Pescador de lua
Queria ter um anzol para pescar a Lua. A Lua daquela noite mágica que se desfez ao calar da coruja e que se eternizou apenas em minhas doces lembranças. Queria ser quem sabe aquela estrela solitária que acompanha a Lua sem temer ser ofuscada ou esquecia pelos tantos outros pescadores de Lua que a observam e admiram o emprestar de sua clara luz. Ser aquela estrela só para ficar mais perto da Lua.
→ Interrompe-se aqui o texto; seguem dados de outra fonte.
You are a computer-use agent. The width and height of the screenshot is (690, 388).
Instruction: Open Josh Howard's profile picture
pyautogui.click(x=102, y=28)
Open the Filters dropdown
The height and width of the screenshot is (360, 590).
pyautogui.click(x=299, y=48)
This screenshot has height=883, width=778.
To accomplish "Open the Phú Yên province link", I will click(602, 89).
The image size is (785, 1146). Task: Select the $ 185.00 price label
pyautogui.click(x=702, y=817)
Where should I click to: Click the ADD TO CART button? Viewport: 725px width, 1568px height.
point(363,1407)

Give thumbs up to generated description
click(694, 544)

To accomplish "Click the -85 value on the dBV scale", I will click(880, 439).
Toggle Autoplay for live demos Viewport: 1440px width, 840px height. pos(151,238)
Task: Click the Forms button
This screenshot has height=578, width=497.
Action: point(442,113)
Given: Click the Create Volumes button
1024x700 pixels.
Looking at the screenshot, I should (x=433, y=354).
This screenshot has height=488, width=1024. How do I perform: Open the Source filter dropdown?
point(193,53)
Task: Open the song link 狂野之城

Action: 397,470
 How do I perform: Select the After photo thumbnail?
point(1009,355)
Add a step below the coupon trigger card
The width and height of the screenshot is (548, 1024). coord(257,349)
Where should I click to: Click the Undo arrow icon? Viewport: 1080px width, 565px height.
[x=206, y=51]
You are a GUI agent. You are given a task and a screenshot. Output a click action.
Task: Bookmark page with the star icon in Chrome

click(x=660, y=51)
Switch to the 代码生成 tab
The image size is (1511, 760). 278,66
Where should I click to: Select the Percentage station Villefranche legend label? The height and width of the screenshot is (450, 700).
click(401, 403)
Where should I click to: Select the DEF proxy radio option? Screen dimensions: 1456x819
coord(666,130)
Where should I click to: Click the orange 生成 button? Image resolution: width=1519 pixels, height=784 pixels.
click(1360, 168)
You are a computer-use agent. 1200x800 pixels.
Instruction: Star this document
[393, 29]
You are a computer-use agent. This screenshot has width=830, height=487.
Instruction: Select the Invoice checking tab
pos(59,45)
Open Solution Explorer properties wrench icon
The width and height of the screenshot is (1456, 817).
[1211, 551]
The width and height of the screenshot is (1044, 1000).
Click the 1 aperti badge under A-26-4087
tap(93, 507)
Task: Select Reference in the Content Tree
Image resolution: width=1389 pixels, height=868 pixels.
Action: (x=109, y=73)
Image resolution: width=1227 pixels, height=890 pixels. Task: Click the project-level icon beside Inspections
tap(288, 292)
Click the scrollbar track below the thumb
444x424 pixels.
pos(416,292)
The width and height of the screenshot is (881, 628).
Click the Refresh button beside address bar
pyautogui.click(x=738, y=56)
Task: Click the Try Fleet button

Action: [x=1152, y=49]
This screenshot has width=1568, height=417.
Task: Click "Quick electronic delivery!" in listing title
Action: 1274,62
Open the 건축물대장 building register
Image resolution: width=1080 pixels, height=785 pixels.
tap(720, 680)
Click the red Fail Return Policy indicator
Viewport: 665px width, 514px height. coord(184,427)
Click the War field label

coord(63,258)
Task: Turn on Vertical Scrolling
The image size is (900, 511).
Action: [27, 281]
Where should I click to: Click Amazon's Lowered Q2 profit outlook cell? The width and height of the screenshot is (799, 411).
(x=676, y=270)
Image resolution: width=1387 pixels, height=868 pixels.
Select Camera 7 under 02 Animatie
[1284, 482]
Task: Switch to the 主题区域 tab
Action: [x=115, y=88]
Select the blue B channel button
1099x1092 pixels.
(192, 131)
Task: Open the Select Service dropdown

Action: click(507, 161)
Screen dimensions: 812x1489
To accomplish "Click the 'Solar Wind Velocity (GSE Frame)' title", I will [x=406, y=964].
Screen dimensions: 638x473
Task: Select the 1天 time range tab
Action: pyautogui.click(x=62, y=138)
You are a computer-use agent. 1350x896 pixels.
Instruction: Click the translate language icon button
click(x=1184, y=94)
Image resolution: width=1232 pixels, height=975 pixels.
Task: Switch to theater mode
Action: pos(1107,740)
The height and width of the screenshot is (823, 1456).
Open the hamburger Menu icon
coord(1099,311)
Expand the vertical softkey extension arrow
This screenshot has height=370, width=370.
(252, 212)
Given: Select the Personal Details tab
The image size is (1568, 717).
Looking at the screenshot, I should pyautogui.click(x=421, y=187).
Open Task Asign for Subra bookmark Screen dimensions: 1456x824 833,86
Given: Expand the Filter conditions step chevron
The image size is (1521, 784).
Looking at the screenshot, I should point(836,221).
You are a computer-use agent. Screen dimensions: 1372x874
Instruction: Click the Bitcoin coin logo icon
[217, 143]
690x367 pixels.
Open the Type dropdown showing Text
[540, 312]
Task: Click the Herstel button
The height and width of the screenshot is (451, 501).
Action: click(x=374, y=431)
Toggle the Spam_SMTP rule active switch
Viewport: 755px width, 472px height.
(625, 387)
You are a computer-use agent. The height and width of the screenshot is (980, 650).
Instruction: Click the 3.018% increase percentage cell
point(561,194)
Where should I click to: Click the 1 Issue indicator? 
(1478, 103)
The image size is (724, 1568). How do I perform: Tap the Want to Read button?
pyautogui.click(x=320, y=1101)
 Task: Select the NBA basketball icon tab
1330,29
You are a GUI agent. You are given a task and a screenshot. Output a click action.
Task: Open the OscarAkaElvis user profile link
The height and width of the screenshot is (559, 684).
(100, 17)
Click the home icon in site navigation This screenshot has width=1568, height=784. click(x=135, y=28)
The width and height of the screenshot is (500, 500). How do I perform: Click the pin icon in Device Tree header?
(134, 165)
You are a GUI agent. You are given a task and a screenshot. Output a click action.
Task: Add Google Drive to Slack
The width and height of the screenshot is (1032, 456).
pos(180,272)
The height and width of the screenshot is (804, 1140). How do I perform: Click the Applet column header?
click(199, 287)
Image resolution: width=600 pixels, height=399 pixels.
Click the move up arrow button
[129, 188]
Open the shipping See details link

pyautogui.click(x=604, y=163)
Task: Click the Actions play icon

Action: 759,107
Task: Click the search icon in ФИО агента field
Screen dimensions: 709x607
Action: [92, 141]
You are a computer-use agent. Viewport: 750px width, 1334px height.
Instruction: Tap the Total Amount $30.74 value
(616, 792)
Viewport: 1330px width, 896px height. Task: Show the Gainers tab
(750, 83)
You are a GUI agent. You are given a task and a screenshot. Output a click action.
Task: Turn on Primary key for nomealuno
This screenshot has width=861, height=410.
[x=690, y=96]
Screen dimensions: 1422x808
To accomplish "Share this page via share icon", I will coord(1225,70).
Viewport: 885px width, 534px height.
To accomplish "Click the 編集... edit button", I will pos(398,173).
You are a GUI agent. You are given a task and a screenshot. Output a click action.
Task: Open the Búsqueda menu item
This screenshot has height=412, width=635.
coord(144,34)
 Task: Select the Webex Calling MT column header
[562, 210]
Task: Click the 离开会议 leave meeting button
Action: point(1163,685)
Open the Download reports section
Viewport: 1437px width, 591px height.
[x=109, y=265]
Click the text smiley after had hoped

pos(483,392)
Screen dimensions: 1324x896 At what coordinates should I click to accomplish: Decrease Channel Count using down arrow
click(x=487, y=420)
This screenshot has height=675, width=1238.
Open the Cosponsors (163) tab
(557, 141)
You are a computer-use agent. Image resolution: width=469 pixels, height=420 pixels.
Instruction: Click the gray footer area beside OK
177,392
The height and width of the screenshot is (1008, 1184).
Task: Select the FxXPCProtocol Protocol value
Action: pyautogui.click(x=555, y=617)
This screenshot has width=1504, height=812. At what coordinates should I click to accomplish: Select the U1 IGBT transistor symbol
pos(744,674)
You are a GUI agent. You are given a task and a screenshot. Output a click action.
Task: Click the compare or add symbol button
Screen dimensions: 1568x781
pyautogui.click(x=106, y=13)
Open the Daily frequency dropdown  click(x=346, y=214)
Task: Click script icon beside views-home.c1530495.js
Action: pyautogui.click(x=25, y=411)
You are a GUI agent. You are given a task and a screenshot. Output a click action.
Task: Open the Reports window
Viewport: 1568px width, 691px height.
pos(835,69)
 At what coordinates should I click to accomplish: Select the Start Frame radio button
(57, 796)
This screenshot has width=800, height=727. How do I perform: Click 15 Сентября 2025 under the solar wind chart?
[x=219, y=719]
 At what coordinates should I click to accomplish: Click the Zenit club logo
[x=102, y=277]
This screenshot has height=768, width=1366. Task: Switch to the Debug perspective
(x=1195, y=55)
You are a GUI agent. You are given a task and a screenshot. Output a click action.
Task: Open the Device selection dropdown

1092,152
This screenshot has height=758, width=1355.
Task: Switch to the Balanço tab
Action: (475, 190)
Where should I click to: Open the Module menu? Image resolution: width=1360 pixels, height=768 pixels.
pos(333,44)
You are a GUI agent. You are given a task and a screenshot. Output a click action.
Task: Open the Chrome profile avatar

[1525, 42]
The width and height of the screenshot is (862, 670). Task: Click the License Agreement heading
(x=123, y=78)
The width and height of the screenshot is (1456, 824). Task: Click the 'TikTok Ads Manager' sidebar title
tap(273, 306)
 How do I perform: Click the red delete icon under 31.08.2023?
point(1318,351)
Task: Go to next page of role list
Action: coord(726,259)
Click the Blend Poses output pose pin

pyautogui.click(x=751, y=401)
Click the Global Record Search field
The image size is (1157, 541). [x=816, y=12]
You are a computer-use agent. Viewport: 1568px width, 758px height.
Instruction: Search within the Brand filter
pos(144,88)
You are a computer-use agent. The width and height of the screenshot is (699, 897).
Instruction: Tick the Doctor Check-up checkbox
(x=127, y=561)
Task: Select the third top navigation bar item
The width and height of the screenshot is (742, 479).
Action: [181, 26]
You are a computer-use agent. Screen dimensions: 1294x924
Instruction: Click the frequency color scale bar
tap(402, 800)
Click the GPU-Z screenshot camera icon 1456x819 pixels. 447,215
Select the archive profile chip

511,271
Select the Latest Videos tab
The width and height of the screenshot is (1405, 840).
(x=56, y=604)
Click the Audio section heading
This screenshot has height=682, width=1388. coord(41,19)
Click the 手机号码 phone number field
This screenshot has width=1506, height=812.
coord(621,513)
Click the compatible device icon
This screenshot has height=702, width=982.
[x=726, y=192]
Clara luz da Lua que veste os tantos pescadores de Lua que dispensam qualquer outra vestimenta e contemplam a sorte de verem a Lua sorrindo, cantando talvez... Pescador de Lua que busca flagrar ao menos uma vez o bocejo da noite, o suspirar dos planetas, o sorriso de Plutão.
Fazer parte do universo e mesmo em meio a toda poeira cósmica, ser visto... Iluminado. Ser assim como o menino ao lado de uma rosa num planeta distante e solitário. Ser como o cometa que ligeiro pouco pode ser apreciado. Ser como o astronauta, testemunha da imensidão que é a Via-Láctea. Ser como o anel de Saturno abraçando um gigante. Ser como o buraco negro, misterioso, temido e que a tudo engole. Mas estou aqui embaixo, observador, pescador de Lua. E, apesar de limitado, divino.
Não preciso ser gigante, nem veloz. Não necessito ser essa luz derradeira, tampouco quero ser esse solitário. Afinal, daqui de baixo tenho a Lua e aquela estrela solitária. Não sei se pareço com a Lua ou com estrela solitária, nem sei se sonho em ser uma ou outra. Ambas podem ser pescadas. Sim! Talvez prefira mesmo ser o pescador de Lua... Pescador dessa ilusão de poder pescá-la e admirá-la por algum instante para então devolvê-la ao imenso pano azul que se estende sobre minha varanda. Mas mortal e simples que canta o coaxar da noite terrena, apenas me contentaria em ter por alguns segundos na palma da mão aquela pequena estrela que acompanha a Lua. Não roubaria uma centelha sequer de sua luz. Admiraria no limítrofe tempo concedido a essa relação e devolveria a pequena estrela à noite, ou melhor, à Lua.
E não quero as luas do universo afora, nem as estrelas que viajam pelo espaço. Só aquela Lua e aquela estrela que habitam minha janela todos os dias e que ilustram as poesias que embrulho como oferendas à escada que se constrói para o meu encontro com o inatingível.
Sei que por aí há muitos outros pescadores de Lua que içam seus anzóis e sonham em ter outra noite como aquela mesma noite, em que ao olhar de cada um, existia apenas a Lua com a estrela solitária e eles, cada um deles, em suas varandas refrescadas pelo frescor do bom vento.
E não há porque disputar a posse da noite, nem daquela noite. A Lua não tem dono ainda que se empreste a quem lhe reconhece. Talvez até se entregue a quem lhe ofereça poesias em uma isca que acaricie, não maltrate, não fira, não doa!
Mas todos, como eu, são meros sonhadores que desejam a lua mais do que a possibilidade de ter um anzol para pescá-la. Sei que ninguém quer possuí-la, até porque sabem que deuses não podem ser aprisionados, que luz é para ser dividida ainda que se esteja apaixonado. E é difícil não se apaixonar pela Lua daquela noite. Ela estava vestida com toda a noite e carregava um estrela, uma única estrela como acessório para inebriar, encantar e roubar a alma de todos que estavam atentos ao seu caminhar pela mais doce das madrugadas que já se ouviu falar.
Queria ter um anzol para pescar a Lua, ser quem sabe aquela estrela, pérola da Lua daquela noite. Mas desde que a vi, me tornei apenas um pescador de Lua que escreve poesia como oferenda para a escada que se constrói para um dia quem sabe subir até ela e morrer acariciando a face de quem me roubou a alma.